### WHAT YOU HAVE TO DO
Leaving out all pictures, write down exactly the lines from the one containing "Focus the minimum alarm value input" through the last line of the material.
======== INFORMATION
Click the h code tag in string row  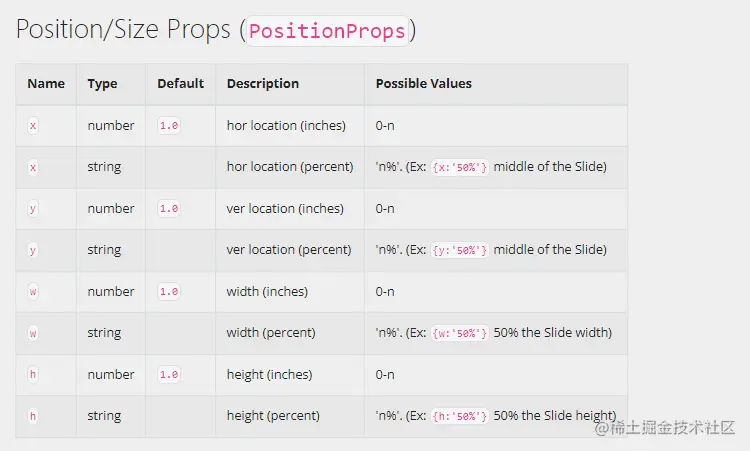[x=33, y=416]
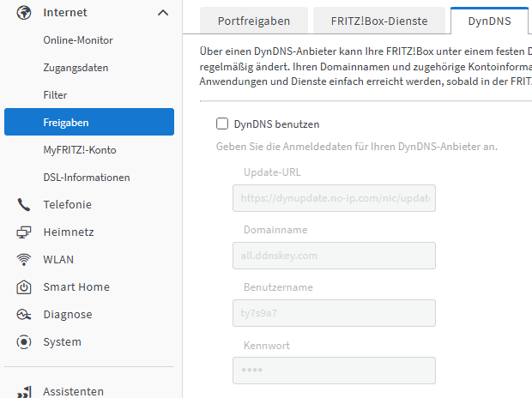Image resolution: width=532 pixels, height=398 pixels.
Task: Click the Domainname input field
Action: [x=334, y=256]
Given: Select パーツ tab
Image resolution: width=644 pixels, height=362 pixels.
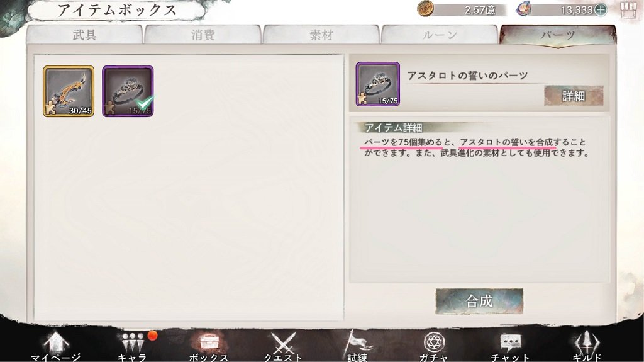Looking at the screenshot, I should [558, 35].
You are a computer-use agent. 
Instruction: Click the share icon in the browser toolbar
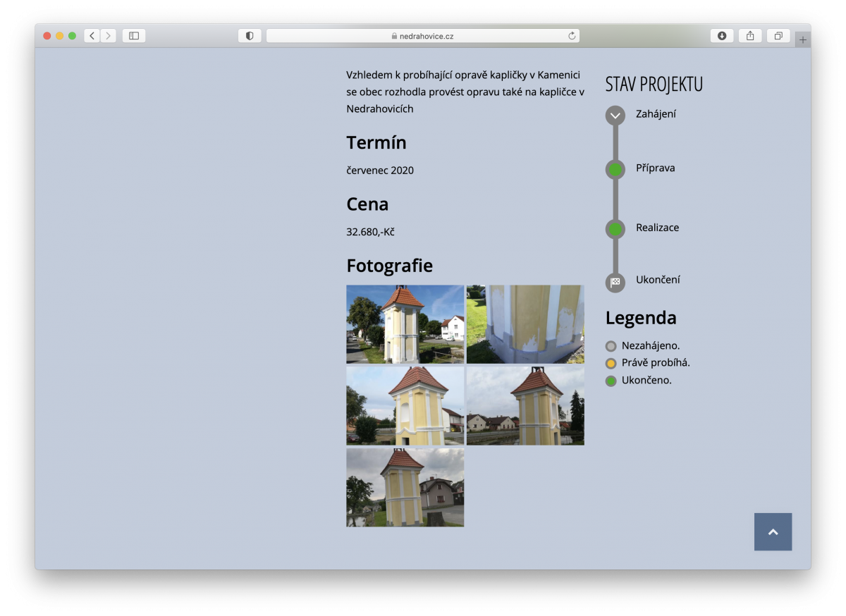coord(749,35)
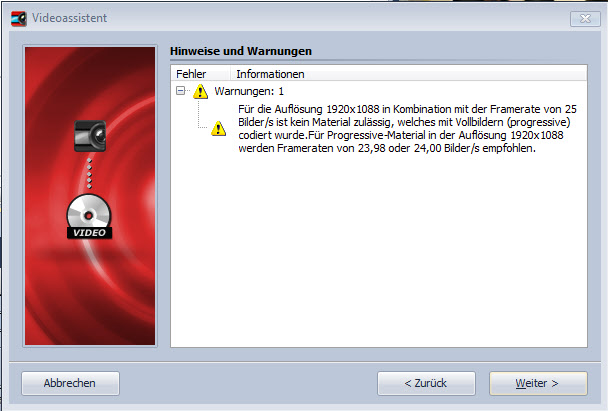Click warning triangle next to Warnungen: 1

pyautogui.click(x=201, y=91)
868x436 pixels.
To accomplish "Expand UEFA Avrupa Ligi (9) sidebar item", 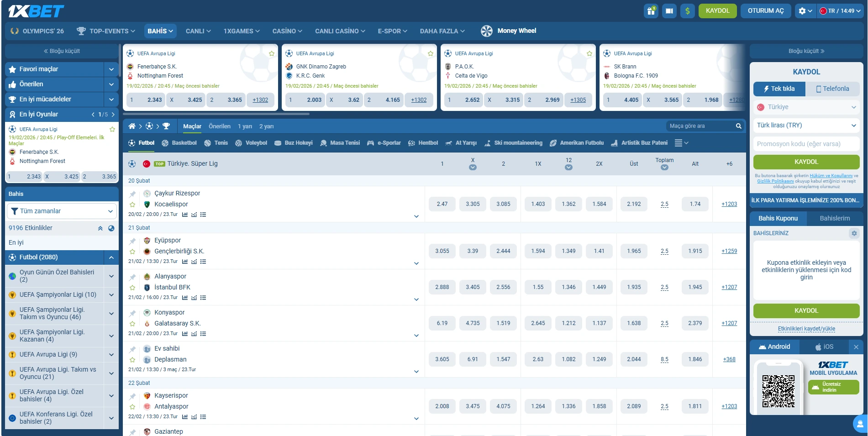I will click(111, 354).
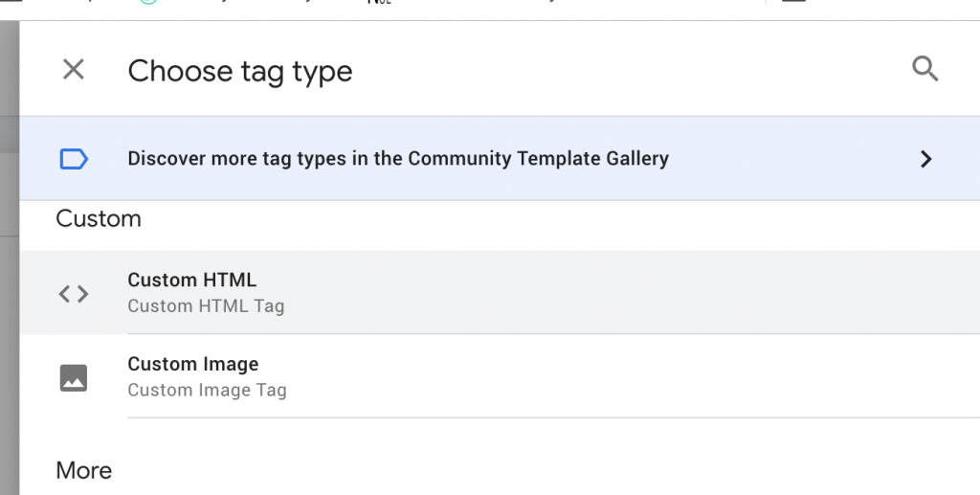Select the Custom Image title text

point(193,364)
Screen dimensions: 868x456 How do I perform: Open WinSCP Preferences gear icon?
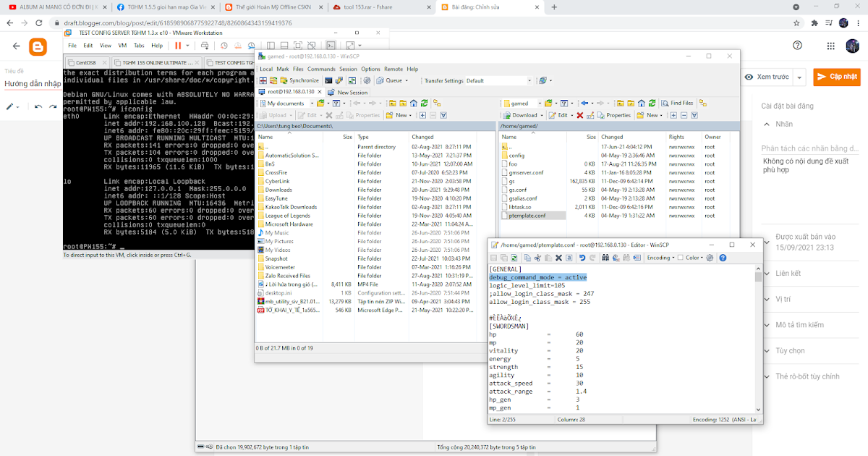[366, 80]
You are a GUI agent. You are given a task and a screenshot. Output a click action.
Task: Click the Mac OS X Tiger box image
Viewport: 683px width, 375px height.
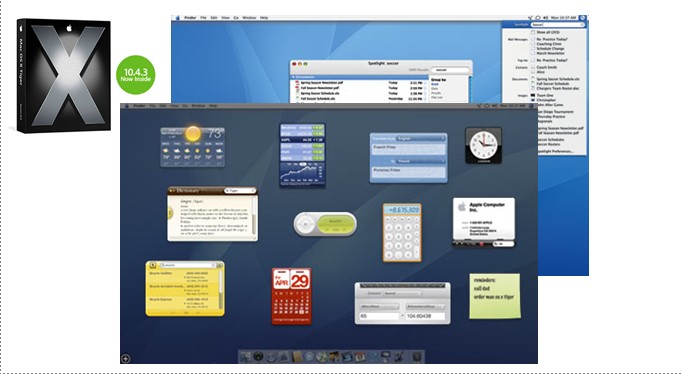pos(64,75)
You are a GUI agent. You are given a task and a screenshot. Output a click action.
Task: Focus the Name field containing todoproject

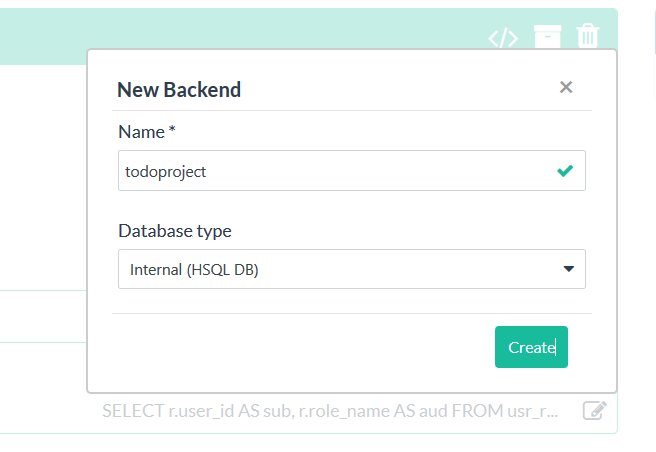(352, 171)
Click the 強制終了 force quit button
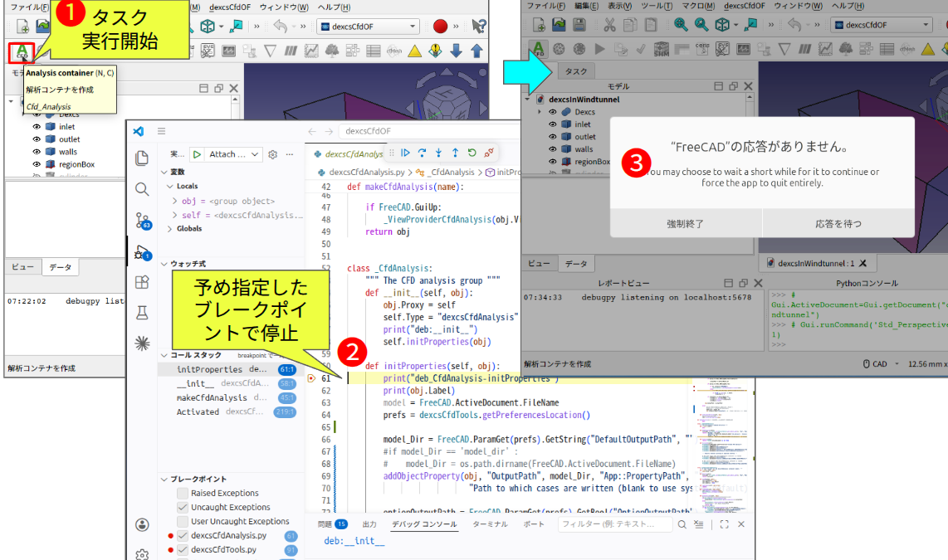Image resolution: width=948 pixels, height=560 pixels. tap(685, 223)
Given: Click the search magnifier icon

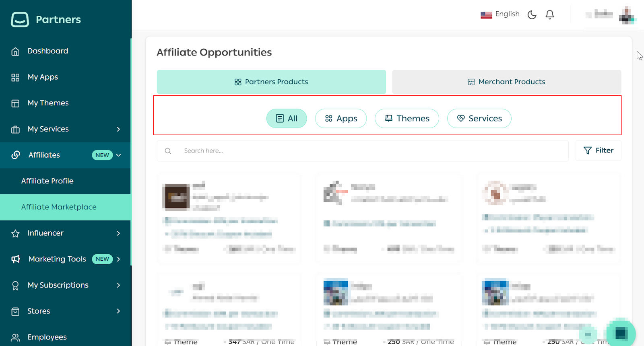Looking at the screenshot, I should pos(168,151).
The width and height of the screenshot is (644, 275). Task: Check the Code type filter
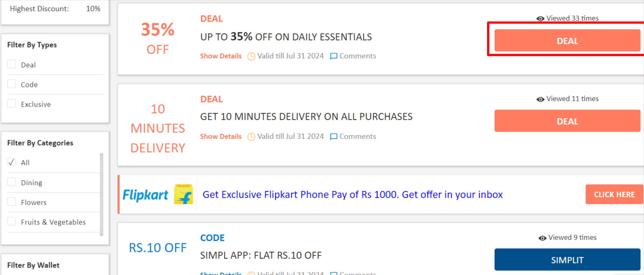pyautogui.click(x=12, y=84)
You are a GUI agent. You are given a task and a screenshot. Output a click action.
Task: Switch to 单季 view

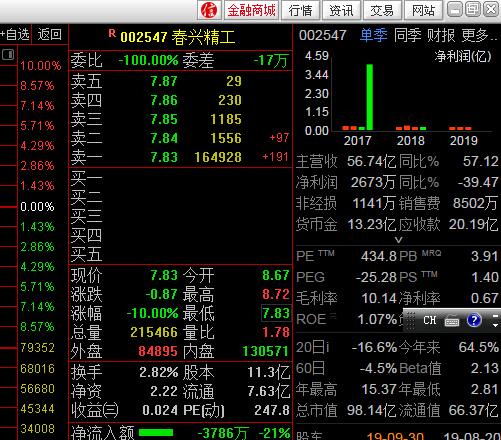pyautogui.click(x=374, y=35)
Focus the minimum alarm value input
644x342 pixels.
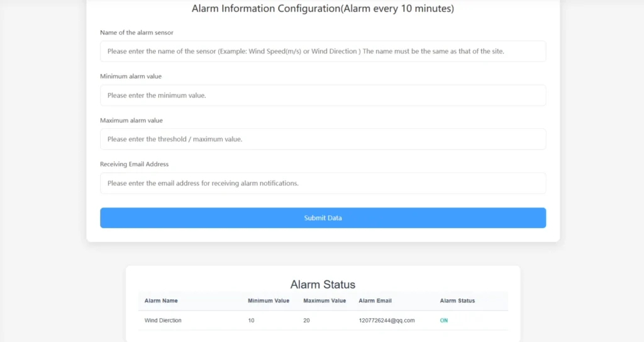[323, 96]
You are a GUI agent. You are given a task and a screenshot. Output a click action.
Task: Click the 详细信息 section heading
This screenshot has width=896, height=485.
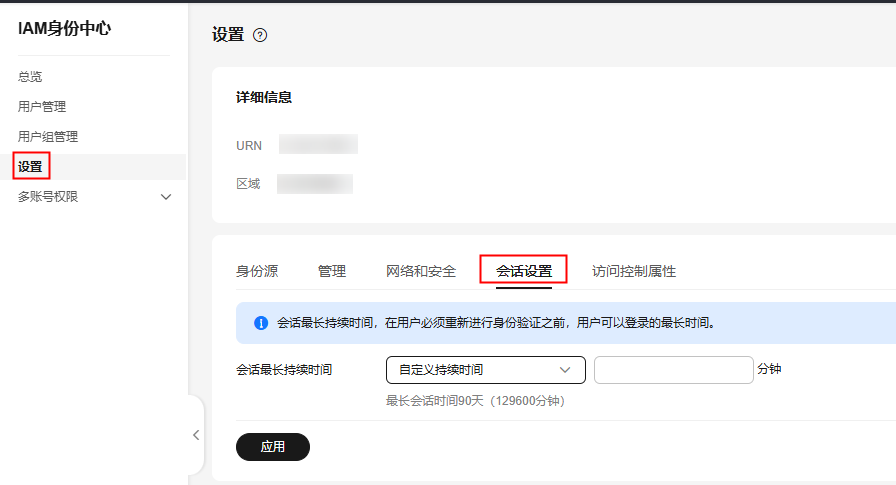pos(264,98)
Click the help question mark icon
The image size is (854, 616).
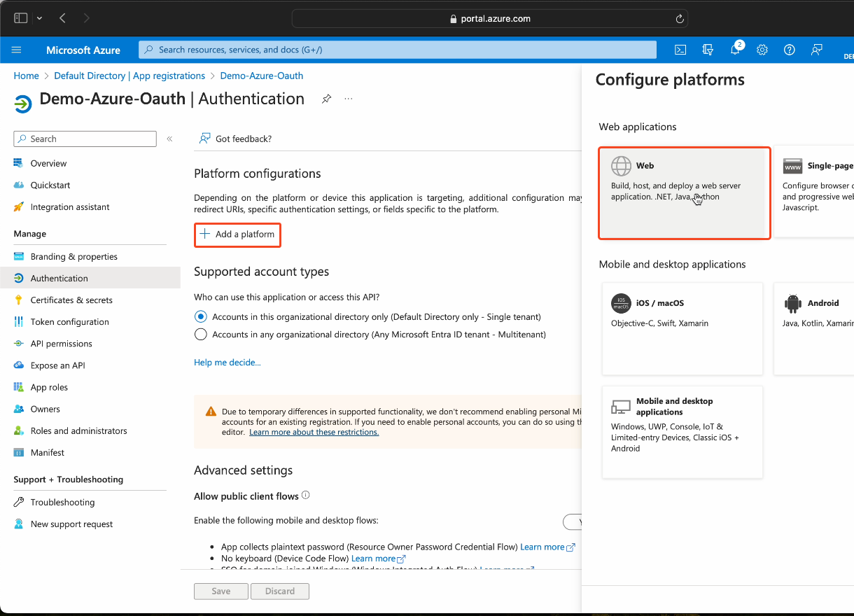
================
### RESPONSE TO THE TASK
Focus the minimum alarm value input
644x342 pixels.
[323, 96]
You are a GUI agent. You are given a task and a screenshot. Output a click action.
Task: Click the 详细信息 section heading
This screenshot has width=896, height=485.
pos(264,98)
Click the help question mark icon
The image size is (854, 616).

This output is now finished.